A vida é uma luta. Onde está a novidade nisso? Mas existem pessoas que não pensam desta forma. Conheço alguns que olham o lado bom de tudo (que Deus os abençoe! Precisamos de gente assim, que diga: tudo está bem, tudo vai ficar bem, senão seria o negrume total). Certamente esses não são os poetas, nem os músicos, nem os desenhistas, eu acho. O poeta precisa da dor como matéria prima para seus versos, e as canções mais tocantes são aquelas geradas por saudade ou coração partido.
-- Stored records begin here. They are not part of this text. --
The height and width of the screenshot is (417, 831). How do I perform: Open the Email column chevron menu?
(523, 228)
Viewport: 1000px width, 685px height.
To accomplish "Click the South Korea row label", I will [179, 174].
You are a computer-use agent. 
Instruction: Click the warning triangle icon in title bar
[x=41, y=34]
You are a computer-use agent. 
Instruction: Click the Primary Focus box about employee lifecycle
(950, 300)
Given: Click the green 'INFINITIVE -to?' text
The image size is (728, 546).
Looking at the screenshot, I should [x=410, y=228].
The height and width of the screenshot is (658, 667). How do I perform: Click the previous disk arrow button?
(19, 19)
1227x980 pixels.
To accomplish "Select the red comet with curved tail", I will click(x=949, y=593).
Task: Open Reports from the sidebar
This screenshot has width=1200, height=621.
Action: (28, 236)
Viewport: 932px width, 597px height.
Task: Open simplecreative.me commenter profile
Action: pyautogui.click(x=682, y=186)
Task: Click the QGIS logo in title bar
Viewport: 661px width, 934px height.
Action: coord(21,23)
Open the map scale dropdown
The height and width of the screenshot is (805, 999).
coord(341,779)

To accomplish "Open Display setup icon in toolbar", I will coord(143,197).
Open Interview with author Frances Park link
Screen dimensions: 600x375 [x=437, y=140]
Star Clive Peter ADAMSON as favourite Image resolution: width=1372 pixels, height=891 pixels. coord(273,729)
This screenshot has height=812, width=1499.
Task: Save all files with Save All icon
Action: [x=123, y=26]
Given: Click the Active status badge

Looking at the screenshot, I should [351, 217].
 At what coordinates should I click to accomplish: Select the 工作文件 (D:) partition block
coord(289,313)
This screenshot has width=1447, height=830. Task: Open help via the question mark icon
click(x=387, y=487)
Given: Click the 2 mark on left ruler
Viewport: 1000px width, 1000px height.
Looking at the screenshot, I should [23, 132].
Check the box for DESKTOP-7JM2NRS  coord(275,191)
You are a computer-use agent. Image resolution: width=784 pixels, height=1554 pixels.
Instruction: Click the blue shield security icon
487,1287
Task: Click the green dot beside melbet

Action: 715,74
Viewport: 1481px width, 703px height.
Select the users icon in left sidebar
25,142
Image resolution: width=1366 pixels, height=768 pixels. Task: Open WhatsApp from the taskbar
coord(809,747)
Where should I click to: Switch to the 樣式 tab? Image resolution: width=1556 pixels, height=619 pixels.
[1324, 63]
A literatura se alimenta do sofrimento para ter alma e corpo. Dom Quixote não me deixa mentir, as notas de Chopin não me deixam mentir, Florbela Espanca não me deixa mentir, nem os quadros mais intimistas de Rembrandt me deixam mentir. É a dor transformada em arte para que outros encontrem nelas um alívio para suas existências atormentadas. A Bíblia assevera em Eclesiastes capítulo 7 versículos 2 e 3: "Melhor é estar na casa do luto que na casa onde há banquete, porque ali se vê o fim de todos os homens; e os vivos aplicam ao seu coração. Melhor é a tristeza do que o riso, porque com a tristeza do rosto se faz melhor o coração."
Certamente sem o sofrimento não teríamos os belos versos de Carinhoso, de Pixinguinha; nem a força da escrita de Guimarães Rosa para a narrativa "A Hora e a Vez de Augusto Matraga. O cinema? Ah, sabemos que o cinema sempre se apropriou das outras artes para se sustentar, quando raramente trás algo de si mesmo no que diz respeito aos sentidos do ser humano - a tal percepção sensorial - não raro, são obras enfadonhas.
Mas porque digo isso? Não sei. Hoje a Vera perguntou, vai escrever sobre o quê? Eu respondi que não tinha nada planejado, que ao me sentar diante do notebook eu veria. Assim me veio a lembrança de um episódio que presenciei ontem a tarde (sábado) na lotérica para pagar uma conta; quando deu 16 horas a porta de ferro abaixou anunciando que o expediente havia encerrado. Num dado momento uma idosa, incapaz de se abaixar muito, obrigou uma das atendentes a levantar mais um pouco a grade para ela sair e nesse momento, muito espertamente, umas quatro pessoas aproveitaram para entrar. Mas detalhe, foram rápidas e furtivas e mesmo assim não escaparam aos olhos das funcionárias que advertiram: "vocês que entraram agora, não serão atendidos, o último da fila é aquele rapaz de camisa vermelha." Os 'espertos' fingiram que não era com eles, ficaram na fila mesmo assim, entre eles uma senhora de uns 60 anos.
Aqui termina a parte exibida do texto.